- Assignment
In the entries that follow, find every line containing "Retro" and copy it.

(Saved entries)
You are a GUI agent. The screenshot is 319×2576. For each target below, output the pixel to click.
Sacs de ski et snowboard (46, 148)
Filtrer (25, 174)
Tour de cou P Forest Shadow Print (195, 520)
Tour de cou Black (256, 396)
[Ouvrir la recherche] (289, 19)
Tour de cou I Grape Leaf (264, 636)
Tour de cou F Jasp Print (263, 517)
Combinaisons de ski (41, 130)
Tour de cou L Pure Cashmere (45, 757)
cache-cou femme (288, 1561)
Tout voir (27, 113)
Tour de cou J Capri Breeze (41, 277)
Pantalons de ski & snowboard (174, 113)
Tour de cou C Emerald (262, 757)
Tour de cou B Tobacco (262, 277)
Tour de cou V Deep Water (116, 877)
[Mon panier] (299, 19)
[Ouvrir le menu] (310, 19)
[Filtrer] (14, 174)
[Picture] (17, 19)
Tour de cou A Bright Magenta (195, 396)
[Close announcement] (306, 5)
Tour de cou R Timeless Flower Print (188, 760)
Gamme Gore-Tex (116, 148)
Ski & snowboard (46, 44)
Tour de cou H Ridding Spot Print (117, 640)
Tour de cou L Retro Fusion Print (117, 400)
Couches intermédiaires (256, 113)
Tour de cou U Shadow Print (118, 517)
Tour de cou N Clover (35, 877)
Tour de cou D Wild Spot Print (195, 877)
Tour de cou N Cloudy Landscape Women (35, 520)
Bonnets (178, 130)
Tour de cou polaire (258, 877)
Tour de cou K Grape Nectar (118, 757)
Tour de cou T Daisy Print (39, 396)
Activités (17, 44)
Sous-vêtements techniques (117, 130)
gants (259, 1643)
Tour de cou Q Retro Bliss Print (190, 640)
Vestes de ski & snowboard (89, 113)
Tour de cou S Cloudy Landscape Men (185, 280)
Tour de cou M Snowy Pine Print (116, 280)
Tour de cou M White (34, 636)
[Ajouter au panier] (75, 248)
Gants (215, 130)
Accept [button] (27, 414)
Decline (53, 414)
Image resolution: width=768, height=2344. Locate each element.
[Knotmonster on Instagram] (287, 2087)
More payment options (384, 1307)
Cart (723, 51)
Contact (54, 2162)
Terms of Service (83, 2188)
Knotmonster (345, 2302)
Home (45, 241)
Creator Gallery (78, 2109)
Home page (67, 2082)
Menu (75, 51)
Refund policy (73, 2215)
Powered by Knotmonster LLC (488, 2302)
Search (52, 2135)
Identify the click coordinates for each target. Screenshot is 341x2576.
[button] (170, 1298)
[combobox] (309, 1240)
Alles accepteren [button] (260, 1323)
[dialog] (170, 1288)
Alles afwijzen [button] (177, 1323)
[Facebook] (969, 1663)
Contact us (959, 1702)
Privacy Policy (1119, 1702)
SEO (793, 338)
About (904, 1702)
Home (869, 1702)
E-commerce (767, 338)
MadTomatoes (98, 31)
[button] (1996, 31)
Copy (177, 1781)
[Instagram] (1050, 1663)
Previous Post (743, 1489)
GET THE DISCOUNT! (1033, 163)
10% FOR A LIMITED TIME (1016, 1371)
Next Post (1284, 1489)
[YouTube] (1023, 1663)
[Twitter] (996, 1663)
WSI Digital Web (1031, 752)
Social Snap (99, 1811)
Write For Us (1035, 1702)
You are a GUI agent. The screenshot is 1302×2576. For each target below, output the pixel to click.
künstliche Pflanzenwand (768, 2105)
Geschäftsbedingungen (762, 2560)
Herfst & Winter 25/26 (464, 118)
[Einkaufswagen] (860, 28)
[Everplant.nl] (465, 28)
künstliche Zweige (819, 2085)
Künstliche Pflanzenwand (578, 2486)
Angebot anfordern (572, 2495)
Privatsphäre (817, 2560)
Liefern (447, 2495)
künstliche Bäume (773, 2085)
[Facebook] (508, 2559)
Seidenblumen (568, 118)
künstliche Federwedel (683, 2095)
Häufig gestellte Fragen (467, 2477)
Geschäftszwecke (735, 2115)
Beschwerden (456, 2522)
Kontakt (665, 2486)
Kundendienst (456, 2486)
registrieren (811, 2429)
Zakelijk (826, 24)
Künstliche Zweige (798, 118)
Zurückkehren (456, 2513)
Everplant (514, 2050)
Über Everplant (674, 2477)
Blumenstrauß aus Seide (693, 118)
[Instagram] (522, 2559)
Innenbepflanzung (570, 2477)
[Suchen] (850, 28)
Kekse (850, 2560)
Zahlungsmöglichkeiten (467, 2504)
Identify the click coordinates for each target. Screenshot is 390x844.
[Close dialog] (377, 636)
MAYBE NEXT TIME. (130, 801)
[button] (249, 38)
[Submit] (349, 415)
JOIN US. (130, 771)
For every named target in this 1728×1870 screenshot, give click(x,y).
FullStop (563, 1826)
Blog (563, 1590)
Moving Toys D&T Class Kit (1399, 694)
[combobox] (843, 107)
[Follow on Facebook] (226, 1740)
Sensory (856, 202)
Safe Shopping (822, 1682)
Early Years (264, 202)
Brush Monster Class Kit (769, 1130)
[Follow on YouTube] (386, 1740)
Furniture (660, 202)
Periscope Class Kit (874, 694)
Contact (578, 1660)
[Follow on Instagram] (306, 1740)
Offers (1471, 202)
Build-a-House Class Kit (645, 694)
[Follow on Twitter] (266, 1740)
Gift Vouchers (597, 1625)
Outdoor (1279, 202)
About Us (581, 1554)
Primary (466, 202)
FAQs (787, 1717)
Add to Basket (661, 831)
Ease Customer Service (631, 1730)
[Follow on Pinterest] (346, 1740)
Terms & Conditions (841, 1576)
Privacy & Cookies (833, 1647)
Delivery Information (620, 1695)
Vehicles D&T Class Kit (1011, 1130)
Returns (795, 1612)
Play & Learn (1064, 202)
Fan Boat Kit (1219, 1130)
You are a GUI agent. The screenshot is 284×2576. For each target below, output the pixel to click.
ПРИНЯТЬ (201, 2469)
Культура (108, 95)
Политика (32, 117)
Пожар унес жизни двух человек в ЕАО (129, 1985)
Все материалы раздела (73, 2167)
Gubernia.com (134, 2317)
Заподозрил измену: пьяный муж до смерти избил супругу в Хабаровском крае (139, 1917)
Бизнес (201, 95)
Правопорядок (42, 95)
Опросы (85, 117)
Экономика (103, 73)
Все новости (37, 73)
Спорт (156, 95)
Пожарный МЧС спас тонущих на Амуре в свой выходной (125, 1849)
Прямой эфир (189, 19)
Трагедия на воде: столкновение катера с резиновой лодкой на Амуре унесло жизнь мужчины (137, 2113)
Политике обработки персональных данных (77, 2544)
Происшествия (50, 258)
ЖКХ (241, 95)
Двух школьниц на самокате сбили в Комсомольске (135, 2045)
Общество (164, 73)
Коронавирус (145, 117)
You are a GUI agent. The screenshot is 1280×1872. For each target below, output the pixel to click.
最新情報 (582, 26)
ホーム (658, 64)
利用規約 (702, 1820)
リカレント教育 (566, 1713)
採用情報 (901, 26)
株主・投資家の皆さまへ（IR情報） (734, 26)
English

- Task output
Tour de cou L Retro Fusion Print (117, 400)
Tour de cou Q Retro Bliss Print (190, 640)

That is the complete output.